Source passage
* start *

Total revenues were roughly flat compared with the fourth quarter of 2023, but more of them came from fees Wells Fargo charges for services rather than its loans, the bank said Wednesday.

CEO Charlie Scharf cited the shift as a sign of ongoing progress at Wells Fargo, which has bulked up its investment banking operation to better compete with big banks.

"Our solid performance this quarter caps a year of significant progress for Wells Fargo," Scharf said in a news release. "Our earnings profile continues to improve."

Net income rose to $5.1 billion from $3.4 billion in the year-ago quarter. Earnings per share climbed to $1.43 from 86 cents per share. Analysts were expecting EPS at $1.35, according to S&P Capital IQ data.

Net interest income fell to $11.8 billion, down 7% from last year, thanks to higher deposit costs, sluggish loan balances and some loans repricing downward after last year's interest rate cuts. The pressure appears to be easing, as Wells Fargo projected its net interest income should rise 1% to 3% in 2025, compared with its 9% decline in 2024.

* end *

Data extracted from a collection
* start *

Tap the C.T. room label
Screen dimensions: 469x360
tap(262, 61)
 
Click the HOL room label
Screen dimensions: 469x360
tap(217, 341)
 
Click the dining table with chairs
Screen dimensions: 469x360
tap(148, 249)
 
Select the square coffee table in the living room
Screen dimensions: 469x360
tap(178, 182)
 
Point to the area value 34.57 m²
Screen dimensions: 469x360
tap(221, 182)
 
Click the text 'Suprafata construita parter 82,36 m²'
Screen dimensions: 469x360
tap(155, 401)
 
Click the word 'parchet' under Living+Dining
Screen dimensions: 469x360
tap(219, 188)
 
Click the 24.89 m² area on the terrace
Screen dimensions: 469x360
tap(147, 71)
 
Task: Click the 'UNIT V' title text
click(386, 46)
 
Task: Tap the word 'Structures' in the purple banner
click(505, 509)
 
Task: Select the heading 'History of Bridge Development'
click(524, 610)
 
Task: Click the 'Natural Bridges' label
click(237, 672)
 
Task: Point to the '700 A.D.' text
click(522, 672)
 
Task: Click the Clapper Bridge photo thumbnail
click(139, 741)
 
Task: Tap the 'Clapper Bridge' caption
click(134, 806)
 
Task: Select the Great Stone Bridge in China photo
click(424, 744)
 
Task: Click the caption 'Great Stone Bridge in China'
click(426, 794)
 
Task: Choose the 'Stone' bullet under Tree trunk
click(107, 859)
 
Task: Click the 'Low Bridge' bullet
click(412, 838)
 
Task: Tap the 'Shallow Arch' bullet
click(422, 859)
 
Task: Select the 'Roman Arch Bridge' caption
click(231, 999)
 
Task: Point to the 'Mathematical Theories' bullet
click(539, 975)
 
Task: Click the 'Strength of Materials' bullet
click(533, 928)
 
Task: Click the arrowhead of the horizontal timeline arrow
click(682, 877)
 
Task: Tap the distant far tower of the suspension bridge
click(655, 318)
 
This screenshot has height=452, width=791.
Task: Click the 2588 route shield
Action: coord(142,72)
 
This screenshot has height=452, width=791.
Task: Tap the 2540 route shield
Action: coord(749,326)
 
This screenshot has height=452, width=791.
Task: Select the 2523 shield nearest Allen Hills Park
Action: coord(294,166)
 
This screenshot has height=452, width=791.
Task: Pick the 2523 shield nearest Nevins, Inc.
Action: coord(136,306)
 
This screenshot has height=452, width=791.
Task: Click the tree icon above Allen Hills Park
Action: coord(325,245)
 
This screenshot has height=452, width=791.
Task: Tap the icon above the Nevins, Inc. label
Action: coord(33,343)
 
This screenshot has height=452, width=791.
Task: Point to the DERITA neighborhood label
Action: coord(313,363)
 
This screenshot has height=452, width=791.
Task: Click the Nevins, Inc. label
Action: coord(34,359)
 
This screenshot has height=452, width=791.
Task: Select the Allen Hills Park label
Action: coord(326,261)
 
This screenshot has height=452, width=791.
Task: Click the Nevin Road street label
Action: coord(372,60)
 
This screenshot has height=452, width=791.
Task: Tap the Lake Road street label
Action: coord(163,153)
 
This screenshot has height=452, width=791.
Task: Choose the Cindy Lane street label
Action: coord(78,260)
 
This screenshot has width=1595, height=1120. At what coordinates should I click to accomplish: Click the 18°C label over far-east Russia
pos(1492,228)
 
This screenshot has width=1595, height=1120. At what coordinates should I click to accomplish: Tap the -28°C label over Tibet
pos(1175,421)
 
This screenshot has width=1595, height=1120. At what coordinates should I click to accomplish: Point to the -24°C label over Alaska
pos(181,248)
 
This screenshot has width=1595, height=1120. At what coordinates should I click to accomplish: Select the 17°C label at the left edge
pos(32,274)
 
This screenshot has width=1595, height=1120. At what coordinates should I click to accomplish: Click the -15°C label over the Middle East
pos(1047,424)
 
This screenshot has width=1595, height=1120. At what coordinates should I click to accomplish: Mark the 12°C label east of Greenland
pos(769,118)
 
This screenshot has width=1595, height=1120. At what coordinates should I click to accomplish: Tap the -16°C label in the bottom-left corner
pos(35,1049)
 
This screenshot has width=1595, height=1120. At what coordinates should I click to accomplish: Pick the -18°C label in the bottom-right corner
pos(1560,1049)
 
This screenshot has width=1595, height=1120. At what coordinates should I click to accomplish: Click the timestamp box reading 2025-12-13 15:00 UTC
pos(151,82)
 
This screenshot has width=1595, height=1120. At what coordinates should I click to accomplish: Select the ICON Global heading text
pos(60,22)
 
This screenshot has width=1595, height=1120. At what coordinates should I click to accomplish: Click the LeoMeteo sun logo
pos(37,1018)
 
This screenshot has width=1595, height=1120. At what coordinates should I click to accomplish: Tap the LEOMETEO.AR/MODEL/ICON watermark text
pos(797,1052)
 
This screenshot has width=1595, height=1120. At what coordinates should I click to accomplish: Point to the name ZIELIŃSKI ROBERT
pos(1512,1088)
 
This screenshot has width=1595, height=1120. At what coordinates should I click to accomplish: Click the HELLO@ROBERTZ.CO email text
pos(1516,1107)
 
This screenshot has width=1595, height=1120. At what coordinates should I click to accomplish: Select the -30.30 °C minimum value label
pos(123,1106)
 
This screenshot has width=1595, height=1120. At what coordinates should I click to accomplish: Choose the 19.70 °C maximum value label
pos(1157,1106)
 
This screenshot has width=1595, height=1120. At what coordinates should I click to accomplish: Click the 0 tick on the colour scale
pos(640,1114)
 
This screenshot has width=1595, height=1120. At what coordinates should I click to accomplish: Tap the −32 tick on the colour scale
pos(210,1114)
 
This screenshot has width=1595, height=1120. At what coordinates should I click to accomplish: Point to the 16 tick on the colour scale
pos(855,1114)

* end *

Directions
1. List every dollar amount written with a dollar sign in the Wells Fargo earnings passage.
2. Carry on the passage about Wells Fargo's quarterly results from where it stops.

Set of answers
1. $5.1 billion, $3.4 billion, $1.43, $1.35, $11.8 billion

2.
Average loans fell to $906.4 billion in the fourth quarter, down 3% from $938 billion last year, though Wells Fargo Chief Financial Officer Michael Santomassimo told reporters Wednesday he expects modest growth this year.

Though fewer loans meant less interest income, the bank raked in some $8.5 billion in noninterest income, up 11% from $7.7 billion in the fourth quarter of last year.

Higher stock prices and investor optimism helped drive some of the increase, as Wells Fargo's venture capital investments saw better results and its wealth management division earned more as clients' assets grew. Investment banking fees also jumped 59% from last year to $725 million, with Wells Fargo helping arrange more equity and debt deals for clients.

Wells Fargo's efforts to cut costs also continued, as noninterest expense fell to $13.9 billion in the fourth quarter, down 12% from last year.

Scharf also highlighted the "clear progress we've made on our risk and control agenda," as the bank continues to work on fixing regulators' expectations after its sales-related scandal a decade ago. In February, the Office of the Comptroller of the Currency lifted the 2016 consent order it placed on the bank, which Scharf said was "an important milestone" in its journey.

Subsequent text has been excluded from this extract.